Text excerpt —
--- start ---

From 0fc82090f2c564f8b513aa3cbd9f321d11069107 Mon Sep 17 00:00:00 2001
From: prubenda <prubenda@redhat.com>
Date: Wed, 10 Jun 2020 09:09:28 -0400
Subject: [PATCH] Adding watch to see if components recovered

---
 config/config.yaml                            |  14 +-
 kraken/invoke/command.py                      |  12 +-
 kraken/kubernetes/client.py                   |   1 +
 run_kraken.py                                 | 137 +++++++++++++++---
 scenarios/etcd.yml                            |   3 -
 scenarios/openshift-apiserver.yml             |   0
 scenarios/openshift-kube-apiserver.yml        |   1 -
 scenarios/post_action_etcd.yml                |  21 +++
 scenarios/post_action_etcd_example.sh         |   3 +
 scenarios/post_action_etcd_example_py.py      |  23 +++
 scenarios/post_action_openshift-apiserver.yml |  23 +++
 .../post_action_openshift-kube-apiserver.yml  |  21 +++
 scenarios/post_action_regex.py                |  68 +++++++++
 scenarios/post_action_regex.sh                |  11 ++
 .../post_action_regex_openshift_pod_kill.yml  |  18 +++
 scenarios/regex_openshift_pod_kill.yml        |   0
 16 files changed, 321 insertions(+), 35 deletions(-)

--- end ---

Dataset records —
--- start ---

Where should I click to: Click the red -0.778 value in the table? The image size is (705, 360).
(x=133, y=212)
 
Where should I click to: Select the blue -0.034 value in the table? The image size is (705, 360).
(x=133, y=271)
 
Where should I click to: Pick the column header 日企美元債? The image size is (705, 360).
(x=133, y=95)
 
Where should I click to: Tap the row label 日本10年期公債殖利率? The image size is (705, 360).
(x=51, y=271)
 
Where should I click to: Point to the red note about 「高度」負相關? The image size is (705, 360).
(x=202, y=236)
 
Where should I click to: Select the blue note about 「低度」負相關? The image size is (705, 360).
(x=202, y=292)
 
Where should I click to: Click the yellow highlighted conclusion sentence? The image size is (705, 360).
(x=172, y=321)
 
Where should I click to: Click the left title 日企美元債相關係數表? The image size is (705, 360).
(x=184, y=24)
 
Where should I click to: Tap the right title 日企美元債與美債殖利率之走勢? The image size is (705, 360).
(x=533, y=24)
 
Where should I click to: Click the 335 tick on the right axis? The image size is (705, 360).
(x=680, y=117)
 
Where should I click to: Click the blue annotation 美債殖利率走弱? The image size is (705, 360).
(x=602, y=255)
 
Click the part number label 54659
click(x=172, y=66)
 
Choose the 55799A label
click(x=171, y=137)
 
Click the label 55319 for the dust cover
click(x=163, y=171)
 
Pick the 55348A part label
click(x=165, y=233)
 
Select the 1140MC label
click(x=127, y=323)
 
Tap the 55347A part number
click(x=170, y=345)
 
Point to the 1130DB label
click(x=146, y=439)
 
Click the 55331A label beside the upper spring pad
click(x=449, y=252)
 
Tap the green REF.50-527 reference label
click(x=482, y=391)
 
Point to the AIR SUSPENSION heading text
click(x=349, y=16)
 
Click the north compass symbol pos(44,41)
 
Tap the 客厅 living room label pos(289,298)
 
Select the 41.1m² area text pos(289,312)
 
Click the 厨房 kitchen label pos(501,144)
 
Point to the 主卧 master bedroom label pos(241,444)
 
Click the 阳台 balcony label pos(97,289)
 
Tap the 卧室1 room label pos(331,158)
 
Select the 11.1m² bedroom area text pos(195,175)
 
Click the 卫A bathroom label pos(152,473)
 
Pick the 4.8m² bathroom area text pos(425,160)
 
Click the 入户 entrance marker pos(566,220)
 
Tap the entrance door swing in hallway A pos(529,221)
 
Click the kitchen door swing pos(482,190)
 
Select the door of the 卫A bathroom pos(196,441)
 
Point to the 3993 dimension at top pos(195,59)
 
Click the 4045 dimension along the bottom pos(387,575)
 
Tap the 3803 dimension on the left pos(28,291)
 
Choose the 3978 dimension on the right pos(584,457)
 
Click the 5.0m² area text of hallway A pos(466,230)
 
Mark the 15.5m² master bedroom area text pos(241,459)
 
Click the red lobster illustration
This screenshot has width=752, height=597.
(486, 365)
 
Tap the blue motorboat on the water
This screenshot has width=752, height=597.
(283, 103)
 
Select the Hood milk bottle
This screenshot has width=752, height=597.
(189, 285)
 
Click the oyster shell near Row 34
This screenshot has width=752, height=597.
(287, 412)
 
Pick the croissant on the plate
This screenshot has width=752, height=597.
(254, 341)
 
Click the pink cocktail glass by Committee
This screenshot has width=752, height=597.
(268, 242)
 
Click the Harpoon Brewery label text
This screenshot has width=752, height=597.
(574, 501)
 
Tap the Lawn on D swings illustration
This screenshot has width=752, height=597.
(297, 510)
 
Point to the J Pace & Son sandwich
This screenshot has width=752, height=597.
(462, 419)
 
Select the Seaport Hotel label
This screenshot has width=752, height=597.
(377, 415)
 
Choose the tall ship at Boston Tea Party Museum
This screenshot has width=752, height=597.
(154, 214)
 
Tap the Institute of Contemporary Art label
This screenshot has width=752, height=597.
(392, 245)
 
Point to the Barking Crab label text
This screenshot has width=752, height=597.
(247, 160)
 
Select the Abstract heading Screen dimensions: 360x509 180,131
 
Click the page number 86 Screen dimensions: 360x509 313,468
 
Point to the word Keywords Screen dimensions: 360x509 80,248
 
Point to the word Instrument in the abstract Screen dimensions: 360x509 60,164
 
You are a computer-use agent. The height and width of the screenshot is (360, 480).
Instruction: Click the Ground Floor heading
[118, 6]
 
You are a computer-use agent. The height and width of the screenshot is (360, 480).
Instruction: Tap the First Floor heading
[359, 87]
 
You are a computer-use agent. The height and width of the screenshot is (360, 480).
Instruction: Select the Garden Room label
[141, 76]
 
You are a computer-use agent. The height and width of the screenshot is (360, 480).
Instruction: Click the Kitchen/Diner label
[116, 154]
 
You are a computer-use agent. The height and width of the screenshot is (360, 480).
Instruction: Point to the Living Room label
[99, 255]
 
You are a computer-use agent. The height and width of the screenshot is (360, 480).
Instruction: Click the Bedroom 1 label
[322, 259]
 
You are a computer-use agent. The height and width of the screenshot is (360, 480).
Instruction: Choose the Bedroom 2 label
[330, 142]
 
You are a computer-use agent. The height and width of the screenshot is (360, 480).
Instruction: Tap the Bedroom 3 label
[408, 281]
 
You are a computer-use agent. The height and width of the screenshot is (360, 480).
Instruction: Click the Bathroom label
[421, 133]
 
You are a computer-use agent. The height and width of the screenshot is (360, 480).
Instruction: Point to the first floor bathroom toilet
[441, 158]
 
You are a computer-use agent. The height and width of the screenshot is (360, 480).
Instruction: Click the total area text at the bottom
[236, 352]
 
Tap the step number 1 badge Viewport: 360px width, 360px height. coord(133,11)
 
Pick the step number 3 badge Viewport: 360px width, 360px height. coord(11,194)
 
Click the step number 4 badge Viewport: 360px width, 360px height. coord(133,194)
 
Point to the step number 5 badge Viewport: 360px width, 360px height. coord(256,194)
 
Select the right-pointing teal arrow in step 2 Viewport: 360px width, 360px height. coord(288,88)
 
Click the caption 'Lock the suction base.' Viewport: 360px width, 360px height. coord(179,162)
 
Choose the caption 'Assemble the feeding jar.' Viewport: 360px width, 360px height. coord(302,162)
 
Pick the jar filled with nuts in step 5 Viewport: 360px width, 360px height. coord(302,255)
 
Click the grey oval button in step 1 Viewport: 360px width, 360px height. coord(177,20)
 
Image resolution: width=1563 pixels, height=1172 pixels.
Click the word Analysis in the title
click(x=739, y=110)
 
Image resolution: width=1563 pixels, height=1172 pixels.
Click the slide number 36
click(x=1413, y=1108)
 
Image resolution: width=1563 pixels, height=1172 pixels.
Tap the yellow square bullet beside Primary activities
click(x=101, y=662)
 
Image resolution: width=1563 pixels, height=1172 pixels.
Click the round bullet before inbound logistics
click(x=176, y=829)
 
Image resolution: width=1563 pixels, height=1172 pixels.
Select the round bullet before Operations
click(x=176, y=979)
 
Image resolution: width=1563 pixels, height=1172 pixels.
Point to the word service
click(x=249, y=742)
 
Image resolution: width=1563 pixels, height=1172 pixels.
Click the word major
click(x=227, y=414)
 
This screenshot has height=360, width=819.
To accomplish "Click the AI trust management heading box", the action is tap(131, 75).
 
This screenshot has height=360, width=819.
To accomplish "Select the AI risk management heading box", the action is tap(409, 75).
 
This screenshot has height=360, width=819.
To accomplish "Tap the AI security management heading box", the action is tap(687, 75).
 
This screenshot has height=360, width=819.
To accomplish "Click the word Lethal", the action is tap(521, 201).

--- end ---

Challenge 1 —
Turn the block of the patch that begins "From 0fc82090f2c564f8b513aa3cbd9f321d11069107" and ends with the subject line into a brief list of its main facts.
Challenge 2 —
According to the patch's closing summary line, how many files changed, and how many insertions and deletions were made?

Full solution 1 —
- Commit: 0fc82090f2c564f8b513aa3cbd9f321d11069107
- Author: prubenda <prubenda@redhat.com>
- Date: Wed, 10 Jun 2020 09:09:28 -0400
- Subject: [PATCH] Adding watch to see if components recovered

Full solution 2 —
16 files changed, with 321 insertions and 35 deletions.